:: Task material ::
■ ■ ■ ■ ■

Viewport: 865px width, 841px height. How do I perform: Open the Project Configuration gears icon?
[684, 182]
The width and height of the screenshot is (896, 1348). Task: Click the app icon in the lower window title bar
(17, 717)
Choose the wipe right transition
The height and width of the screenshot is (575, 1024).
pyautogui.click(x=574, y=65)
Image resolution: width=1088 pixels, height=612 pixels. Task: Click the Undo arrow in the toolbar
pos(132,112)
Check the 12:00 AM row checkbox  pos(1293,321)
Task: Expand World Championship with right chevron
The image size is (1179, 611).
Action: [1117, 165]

■ ■ ■ ■ ■

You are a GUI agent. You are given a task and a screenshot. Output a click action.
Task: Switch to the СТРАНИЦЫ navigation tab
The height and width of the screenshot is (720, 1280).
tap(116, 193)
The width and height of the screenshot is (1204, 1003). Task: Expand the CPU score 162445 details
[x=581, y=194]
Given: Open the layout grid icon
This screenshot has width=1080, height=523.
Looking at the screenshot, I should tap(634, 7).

■ ■ ■ ■ ■

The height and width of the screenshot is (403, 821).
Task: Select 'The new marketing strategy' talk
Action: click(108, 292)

■ ■ ■ ■ ■

:: Task goal ::
The lines above starting at the one that contains "Task: Switch to the СТРАНИЦЫ navigation tab" and ending at the one that contains "Given: Open the layout grid icon" must be transcribed exactly, and no other lines may appear.

:: Response to this exercise ::
Task: Switch to the СТРАНИЦЫ navigation tab
The height and width of the screenshot is (720, 1280).
tap(116, 193)
The width and height of the screenshot is (1204, 1003). Task: Expand the CPU score 162445 details
[x=581, y=194]
Given: Open the layout grid icon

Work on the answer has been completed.